Can you reproduce all of the material below word for word, leaving the pictures out of your answer?
==== DATA SUPPLIED ====
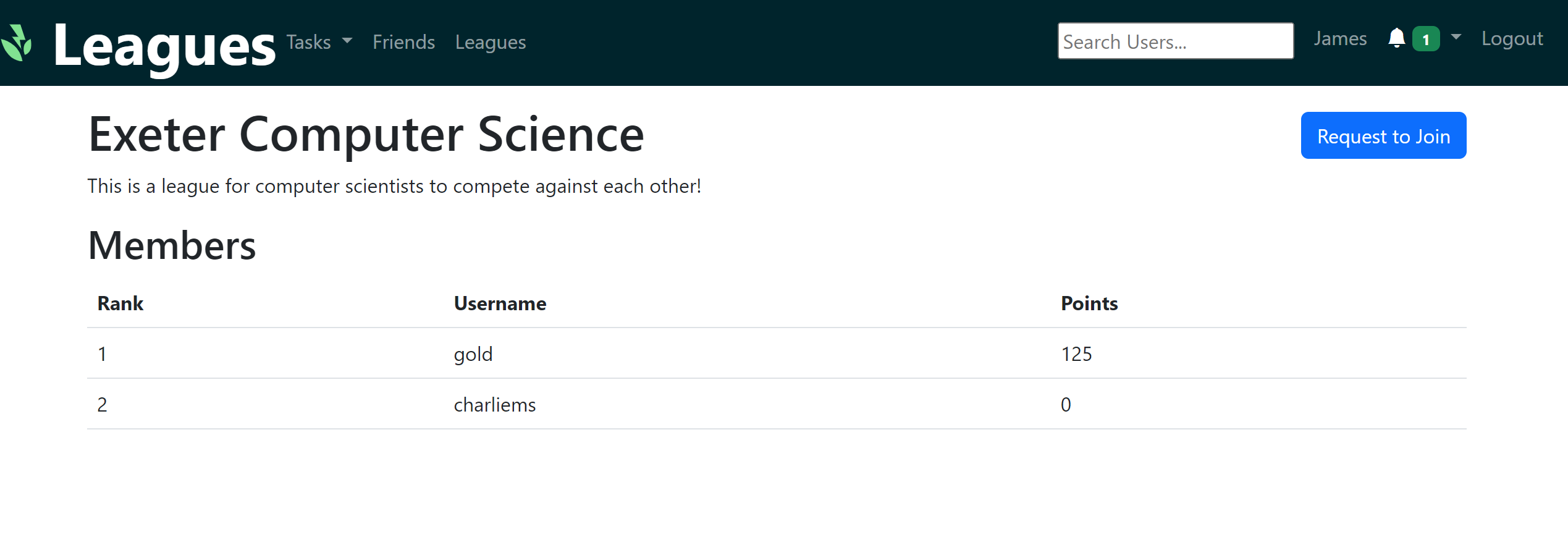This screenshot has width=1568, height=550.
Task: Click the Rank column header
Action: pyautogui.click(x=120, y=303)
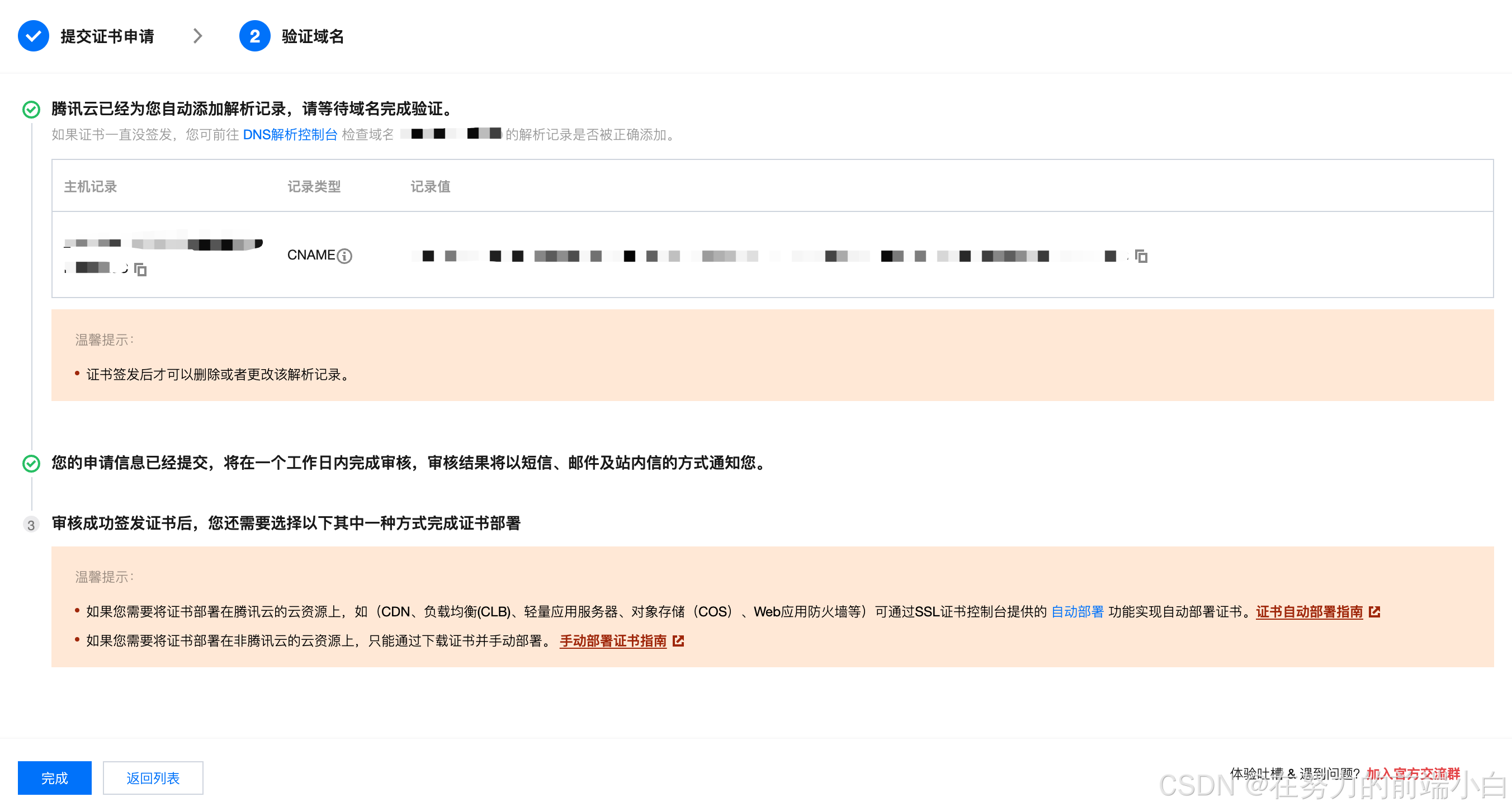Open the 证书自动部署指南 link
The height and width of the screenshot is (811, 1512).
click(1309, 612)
====
▶ [FULL OUTPUT]
This screenshot has width=1568, height=550.
Task: Click the Rank column header
Action: pyautogui.click(x=120, y=303)
Open the 证书自动部署指南 link
The height and width of the screenshot is (811, 1512).
click(1309, 612)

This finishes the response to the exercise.